By Matthew Dublin
Researchers from China Medical University in Taichung, Taiwan, have released the first compute cloud for virtual screening and de novo drug design that uses data on traditional Chinese medicine. Called iScreen, this cloud computing resource is aimed at exploring traditional Chinese medicine for drug development using the TCM Database@Taiwan, a database of traditional Chinese medicine. For de novo drug design, iScreen provides users with multiple molecular descriptors and a graphical user interface that contains a protein preparation tool that extracts proteins of interest from raw input files and estimates ligand binding site size.
While there are numerous virtual screening Web servers currently online, such as PLANTS, 3DLigandSite, PharmMapper, and DOCK Blaster, iScreen says that it is unique as it is the first to provide a Web-based, computer-aided drug design for both TCM dock and de novo drug design.
According to an e-mail exchange I had with iScreen developer Calvin Yu-Chian Chen, an associate professor of the School of Chinese Medicine, all three separate program subunits, including the preparation tool, screening system, and de novo design kit, could be operated through iScreen interface, which is built on CentOS. The Web-based interface also incorporates with the queuing system for collecting and sending jobs to the process core.

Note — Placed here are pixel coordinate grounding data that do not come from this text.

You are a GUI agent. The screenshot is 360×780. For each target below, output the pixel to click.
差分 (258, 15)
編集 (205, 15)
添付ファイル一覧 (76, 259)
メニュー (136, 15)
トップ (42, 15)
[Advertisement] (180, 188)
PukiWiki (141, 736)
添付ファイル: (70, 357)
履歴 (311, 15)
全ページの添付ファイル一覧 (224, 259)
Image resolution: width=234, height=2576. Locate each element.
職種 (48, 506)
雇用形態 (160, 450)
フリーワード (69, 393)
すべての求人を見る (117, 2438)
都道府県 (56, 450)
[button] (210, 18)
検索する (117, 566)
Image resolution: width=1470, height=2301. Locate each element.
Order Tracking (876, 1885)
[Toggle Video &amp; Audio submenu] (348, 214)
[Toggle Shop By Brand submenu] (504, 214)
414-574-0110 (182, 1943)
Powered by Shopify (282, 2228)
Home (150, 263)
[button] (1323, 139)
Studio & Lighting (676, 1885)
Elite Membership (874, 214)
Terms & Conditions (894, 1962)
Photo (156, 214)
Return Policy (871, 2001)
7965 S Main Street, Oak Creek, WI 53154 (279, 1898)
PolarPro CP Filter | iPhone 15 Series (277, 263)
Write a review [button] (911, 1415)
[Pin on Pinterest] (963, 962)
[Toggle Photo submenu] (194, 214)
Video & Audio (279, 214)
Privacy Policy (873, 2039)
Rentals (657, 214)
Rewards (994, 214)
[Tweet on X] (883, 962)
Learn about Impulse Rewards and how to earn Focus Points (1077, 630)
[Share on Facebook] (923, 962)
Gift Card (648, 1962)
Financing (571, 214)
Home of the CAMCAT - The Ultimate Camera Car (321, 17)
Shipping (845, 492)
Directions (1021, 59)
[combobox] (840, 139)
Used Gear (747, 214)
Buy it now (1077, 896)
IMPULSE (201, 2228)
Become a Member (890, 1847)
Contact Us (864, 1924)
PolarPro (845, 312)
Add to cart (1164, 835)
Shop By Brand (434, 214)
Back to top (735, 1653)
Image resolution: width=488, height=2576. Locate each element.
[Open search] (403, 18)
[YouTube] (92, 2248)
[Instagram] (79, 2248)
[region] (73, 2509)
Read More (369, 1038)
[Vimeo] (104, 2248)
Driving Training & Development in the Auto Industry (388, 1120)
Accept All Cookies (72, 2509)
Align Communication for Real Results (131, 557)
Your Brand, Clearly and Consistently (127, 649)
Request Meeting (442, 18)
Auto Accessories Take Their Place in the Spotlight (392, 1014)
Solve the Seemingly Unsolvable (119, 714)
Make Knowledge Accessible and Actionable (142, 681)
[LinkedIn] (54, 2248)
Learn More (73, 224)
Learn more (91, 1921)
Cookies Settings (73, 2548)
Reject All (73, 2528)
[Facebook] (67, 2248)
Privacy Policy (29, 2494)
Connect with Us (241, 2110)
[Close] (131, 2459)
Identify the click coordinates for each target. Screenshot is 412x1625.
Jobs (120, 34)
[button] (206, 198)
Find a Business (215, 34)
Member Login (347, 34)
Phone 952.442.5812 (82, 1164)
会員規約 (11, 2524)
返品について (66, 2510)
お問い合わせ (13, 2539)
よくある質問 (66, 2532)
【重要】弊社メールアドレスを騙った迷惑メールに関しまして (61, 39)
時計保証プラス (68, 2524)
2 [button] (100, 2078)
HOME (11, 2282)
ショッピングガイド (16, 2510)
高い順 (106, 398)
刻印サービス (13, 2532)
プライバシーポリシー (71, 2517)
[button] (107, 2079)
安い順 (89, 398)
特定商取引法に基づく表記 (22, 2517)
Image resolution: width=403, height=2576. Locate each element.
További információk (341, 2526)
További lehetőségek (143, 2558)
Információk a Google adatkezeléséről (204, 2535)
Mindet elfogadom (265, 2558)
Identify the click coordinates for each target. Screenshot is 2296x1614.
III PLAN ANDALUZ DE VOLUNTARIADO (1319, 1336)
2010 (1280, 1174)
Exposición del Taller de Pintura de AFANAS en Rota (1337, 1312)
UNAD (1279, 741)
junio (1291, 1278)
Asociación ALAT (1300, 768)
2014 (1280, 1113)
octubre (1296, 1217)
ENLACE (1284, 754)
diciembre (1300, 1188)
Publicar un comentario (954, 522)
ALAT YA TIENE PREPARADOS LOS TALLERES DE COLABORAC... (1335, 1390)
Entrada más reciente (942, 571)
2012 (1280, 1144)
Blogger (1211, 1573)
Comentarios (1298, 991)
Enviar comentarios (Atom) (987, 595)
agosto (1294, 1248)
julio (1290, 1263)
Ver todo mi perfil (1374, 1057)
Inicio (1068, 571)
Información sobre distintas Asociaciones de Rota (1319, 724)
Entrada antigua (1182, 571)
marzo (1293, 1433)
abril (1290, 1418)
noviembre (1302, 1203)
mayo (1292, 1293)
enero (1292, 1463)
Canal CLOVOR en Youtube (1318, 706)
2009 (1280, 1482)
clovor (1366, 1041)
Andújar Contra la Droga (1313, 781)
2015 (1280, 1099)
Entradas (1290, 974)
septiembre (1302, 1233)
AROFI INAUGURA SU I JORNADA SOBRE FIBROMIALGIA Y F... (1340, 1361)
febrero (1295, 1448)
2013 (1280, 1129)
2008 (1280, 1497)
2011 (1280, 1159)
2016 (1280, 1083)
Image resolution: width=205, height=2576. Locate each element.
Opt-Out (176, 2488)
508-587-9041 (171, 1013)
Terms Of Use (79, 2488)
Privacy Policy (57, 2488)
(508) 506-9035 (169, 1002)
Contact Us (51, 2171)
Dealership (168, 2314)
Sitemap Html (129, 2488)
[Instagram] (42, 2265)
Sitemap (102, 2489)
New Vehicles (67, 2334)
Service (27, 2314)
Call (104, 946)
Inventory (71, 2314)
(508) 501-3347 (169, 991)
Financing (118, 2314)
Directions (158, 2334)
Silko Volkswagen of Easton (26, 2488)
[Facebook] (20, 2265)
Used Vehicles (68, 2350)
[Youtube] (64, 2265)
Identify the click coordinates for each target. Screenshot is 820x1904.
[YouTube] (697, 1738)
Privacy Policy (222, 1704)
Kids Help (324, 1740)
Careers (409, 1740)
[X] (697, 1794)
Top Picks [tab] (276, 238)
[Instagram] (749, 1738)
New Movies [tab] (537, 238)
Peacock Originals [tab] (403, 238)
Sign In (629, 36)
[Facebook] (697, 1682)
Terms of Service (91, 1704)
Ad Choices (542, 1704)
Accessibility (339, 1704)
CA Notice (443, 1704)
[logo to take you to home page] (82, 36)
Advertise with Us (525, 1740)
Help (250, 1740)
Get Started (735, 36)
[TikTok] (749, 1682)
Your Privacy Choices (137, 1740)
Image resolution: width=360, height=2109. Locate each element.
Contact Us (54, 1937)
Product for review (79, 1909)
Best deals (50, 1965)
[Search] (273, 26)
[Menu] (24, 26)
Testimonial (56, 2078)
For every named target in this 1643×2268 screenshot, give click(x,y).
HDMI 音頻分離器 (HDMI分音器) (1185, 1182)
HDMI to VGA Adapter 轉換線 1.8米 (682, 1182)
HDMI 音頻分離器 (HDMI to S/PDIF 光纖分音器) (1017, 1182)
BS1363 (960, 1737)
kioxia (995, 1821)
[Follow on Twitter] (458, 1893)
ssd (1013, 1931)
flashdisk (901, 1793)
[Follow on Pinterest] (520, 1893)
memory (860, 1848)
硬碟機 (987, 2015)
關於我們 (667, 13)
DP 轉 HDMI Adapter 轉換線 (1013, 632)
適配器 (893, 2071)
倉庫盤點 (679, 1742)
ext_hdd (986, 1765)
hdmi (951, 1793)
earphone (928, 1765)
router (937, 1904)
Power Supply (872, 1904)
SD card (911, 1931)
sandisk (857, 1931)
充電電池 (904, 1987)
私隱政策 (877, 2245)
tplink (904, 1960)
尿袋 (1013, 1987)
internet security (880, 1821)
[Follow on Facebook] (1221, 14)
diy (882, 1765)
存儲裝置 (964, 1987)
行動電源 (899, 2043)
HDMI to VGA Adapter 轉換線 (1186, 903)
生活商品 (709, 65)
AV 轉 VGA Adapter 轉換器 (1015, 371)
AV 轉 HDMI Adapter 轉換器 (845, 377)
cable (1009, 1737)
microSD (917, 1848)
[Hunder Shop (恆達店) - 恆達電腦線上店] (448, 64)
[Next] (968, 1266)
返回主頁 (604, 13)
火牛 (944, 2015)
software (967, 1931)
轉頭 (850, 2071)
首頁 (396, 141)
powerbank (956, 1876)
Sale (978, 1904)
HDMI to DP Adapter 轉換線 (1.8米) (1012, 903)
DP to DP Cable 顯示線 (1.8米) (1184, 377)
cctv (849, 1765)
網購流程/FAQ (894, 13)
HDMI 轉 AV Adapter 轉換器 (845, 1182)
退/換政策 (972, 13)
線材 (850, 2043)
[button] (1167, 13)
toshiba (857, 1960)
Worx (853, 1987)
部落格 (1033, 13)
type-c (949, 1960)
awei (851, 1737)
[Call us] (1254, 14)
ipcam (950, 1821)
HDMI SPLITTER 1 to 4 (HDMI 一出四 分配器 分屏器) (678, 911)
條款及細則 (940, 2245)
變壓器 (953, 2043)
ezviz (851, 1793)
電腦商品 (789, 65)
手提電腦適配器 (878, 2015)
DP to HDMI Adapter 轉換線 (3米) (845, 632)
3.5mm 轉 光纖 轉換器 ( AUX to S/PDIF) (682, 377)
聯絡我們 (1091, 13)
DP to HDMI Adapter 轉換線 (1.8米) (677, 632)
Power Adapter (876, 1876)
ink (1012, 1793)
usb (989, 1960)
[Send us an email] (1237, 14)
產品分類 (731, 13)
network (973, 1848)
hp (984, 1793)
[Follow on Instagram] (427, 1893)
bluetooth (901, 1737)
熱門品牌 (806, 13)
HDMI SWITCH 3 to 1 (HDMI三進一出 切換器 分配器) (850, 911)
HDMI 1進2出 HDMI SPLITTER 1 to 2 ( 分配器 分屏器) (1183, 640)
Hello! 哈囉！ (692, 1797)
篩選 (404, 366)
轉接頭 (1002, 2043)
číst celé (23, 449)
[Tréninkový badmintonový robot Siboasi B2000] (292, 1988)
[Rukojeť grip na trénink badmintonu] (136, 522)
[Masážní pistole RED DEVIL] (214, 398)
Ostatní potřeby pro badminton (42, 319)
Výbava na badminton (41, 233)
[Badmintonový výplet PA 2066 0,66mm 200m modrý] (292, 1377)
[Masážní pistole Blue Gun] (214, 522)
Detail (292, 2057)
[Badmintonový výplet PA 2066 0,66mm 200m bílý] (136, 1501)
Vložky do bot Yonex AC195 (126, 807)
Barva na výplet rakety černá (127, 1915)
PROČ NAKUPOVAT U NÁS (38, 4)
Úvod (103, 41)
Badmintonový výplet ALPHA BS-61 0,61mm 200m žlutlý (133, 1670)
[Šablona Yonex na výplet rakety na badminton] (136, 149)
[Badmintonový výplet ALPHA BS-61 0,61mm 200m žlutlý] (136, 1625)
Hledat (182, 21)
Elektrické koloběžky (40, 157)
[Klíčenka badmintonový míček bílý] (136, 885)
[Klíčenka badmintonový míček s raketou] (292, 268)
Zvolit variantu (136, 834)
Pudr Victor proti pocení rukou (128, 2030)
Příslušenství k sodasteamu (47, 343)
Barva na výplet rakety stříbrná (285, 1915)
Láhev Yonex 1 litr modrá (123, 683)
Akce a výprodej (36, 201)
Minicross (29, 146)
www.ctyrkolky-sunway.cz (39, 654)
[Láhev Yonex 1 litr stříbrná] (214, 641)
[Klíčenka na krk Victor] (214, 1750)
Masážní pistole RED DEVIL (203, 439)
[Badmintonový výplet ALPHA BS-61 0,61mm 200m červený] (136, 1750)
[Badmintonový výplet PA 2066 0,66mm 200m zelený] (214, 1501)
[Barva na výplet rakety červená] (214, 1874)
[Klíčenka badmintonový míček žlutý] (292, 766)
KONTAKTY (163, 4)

Chen went to on to add that the most challenging aspect of developing iScreen was bringing the technical aspect of the screen operation to interactive graphical interface. "We aimed to provide a user-friendly system that can perform standard structure-based drug screening as well as more advanced operations," he wrote.
Chen's team is planning to expand iScreen to a VMware ESXi-based hypervisor to allow the user to obtain more computing resources.